WHAT TO DO
Which lines of the data below hold "computer"? Copy each of them.

SOURCE DATA

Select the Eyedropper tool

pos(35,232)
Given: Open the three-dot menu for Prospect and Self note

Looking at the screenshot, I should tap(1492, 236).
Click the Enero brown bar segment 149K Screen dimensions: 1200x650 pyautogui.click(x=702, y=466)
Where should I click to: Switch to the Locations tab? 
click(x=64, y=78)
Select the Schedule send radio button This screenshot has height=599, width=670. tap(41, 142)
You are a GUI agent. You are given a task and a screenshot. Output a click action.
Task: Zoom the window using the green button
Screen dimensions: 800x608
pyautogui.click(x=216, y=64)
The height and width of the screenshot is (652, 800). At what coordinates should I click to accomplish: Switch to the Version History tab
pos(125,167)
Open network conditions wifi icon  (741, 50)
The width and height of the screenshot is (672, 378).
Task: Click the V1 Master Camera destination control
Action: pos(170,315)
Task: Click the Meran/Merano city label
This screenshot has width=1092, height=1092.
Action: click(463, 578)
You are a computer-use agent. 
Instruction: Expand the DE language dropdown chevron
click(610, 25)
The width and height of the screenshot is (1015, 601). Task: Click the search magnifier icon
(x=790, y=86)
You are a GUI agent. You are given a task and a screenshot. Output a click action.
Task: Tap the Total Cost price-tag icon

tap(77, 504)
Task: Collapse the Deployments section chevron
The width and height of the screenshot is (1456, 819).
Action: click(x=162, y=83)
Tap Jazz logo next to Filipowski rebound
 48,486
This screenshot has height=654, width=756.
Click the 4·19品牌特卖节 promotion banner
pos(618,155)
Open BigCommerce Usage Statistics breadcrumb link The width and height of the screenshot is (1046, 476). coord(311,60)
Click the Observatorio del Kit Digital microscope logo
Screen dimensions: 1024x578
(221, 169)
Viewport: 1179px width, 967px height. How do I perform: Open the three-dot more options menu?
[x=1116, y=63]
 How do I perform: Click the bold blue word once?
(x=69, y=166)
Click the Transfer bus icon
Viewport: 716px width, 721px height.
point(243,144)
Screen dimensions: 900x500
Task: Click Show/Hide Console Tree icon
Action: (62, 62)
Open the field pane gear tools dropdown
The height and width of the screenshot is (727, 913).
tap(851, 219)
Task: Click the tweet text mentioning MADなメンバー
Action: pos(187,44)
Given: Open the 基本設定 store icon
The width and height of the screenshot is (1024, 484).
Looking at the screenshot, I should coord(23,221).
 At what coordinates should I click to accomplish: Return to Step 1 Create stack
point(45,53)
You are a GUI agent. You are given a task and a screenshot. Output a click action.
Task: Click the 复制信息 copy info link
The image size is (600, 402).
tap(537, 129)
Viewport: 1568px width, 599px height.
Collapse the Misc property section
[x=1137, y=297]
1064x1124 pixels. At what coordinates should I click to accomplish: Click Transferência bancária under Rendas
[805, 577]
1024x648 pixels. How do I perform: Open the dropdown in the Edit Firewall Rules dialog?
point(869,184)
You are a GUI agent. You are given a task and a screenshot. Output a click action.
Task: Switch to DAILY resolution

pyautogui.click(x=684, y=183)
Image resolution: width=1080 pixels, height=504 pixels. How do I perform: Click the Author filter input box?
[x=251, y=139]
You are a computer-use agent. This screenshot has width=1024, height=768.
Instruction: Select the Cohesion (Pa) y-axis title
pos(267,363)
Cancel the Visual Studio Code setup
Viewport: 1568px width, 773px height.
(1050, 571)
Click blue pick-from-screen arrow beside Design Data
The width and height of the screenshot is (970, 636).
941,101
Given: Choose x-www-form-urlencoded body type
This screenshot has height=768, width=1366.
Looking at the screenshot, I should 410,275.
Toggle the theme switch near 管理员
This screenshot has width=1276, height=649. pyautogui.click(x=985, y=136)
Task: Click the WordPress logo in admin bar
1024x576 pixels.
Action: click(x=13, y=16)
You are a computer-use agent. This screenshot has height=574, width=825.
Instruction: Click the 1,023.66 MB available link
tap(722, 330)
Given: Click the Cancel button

EXERCISE ANSWER
You are a computer-use agent. 
You are a computer-use agent. This screenshot has width=1024, height=768.
You are a computer-use agent. This screenshot has height=574, width=825.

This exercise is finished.